═════ Text extract

How Can I Encourage You Today?

Sometimes when I start writing these posts I have no idea where they will take me. This is my third try today. I ask God, what do you want me to write about? Many times, when I think I have this great idea, it turns out that I can't finish it. It sort of dies on the vine, so to speak. Sometimes, the ideas are very clear and without distraction I can write as though the idea is already formed in my head. It is just that easy. Most of the time, however, I write hesitantly, wondering if anything I put on this Faith page makes a difference in anyone's life. But, that is not for me to know or to worry about. My goal is to be obedient to what God wants me to do. So what exactly does that look like?

Photo credit Rebecca Trumbull

Photo credit Rebecca Trumbull

When I started this blog, I knew I wanted to write and with my writing to encourage people, more specifically women. I know many women, my age who are struggling to figure out who they are and what their purpose is. For many of us, we are no longer raising children. In fact, many of us are now faced with having very little control in our adult children's lives or in the lives of their children. Our precious grand babies! Many of us work jobs, some that bring us great satisfaction and others out of necessity. Believe me I would much rather be a full time writer earning an income than working retail. But this is where I am at and this is the path God has put me on.

I know many women who are going through really hard stuff. Things like divorce, children with addictions, spouses with mental disorders, parents with extra needs and financial burdens, and illness. These are just a few on a long list of concerns that women are dealing with. As women we are expected to work, take care of our homes, our families and maintain some semblance of emotional control. I don't know about you, but once in a while, this just gets hard!

══════════
═════ Dataset extract

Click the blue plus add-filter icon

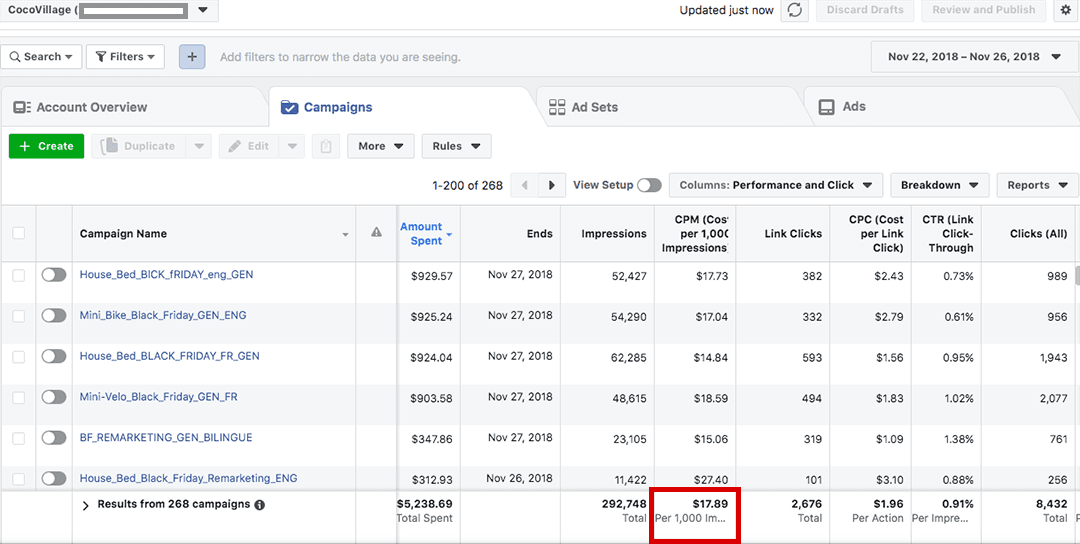[192, 57]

══════════

### Complete the following
#1 Write out the part of the blog post on encouraging women that begins at the words "I know many women who" and stops after the words "just gets hard!".
#2 Extend the blog post on encouraging women, starting after its final sentence.

### Answers to the tasks
#1
I know many women who are going through really hard stuff. Things like divorce, children with addictions, spouses with mental disorders, parents with extra needs and financial burdens, and illness. These are just a few on a long list of concerns that women are dealing with. As women we are expected to work, take care of our homes, our families and maintain some semblance of emotional control. I don't know about you, but once in a while, this just gets hard!

#2
For me, I know when life gets hard, what I really want, is to be encouraged. I want someone to give me a hug. I want a friend to call me and listen when I rant and then say, "Can I pray with you?" I would like my spouse to listen to me as I struggle with life without interjecting advice on how to fix it. And just so you know, my husband is much better at this than he used to be. Ha, ha. Once in a while I would like someone to rescue me! Unfortunately, everyone is busy. Everyone has their own issues that they are dealing with. Everyone needs to be encouraged.

Pixabay

Pixabay

So today, right here, in this little blog, that is what I want to do. I want to tell you some things that are true about you and I want you to believe them with all your heart. 

1. You are beautiful! I don't care what color your skin is, how old your are or how much you weigh. I don't care how you dress or what visible scars or deformities you have. You are beautiful. You know how I know this, because God said so!

Then God said, “Let Us make man in Our image, according to Our likeness; and let them rule over the fish of the sea and over the birds of the sky and over the cattle and over all the earth, and over every creeping thing that creeps on the earth.” God created man in His own image, in the image of God He created him; male and female He created them. God blessed them; and God said to them, “Be fruitful and multiply, and fill the earth, and subdue it; and rule over the fish of the sea and over the birds of the sky and over every living thing that moves on the earth.” Then God said, “Behold, I have given you every plant yielding seed that is on the surface of all the earth, and every tree which has fruit yielding seed; it shall be food for you; and to every beast of the earth and to every bird of the sky and to every thing that moves on the earth which has life, I have given every green plant for food”; and it was so. God saw all that He had made, and behold, it was very good.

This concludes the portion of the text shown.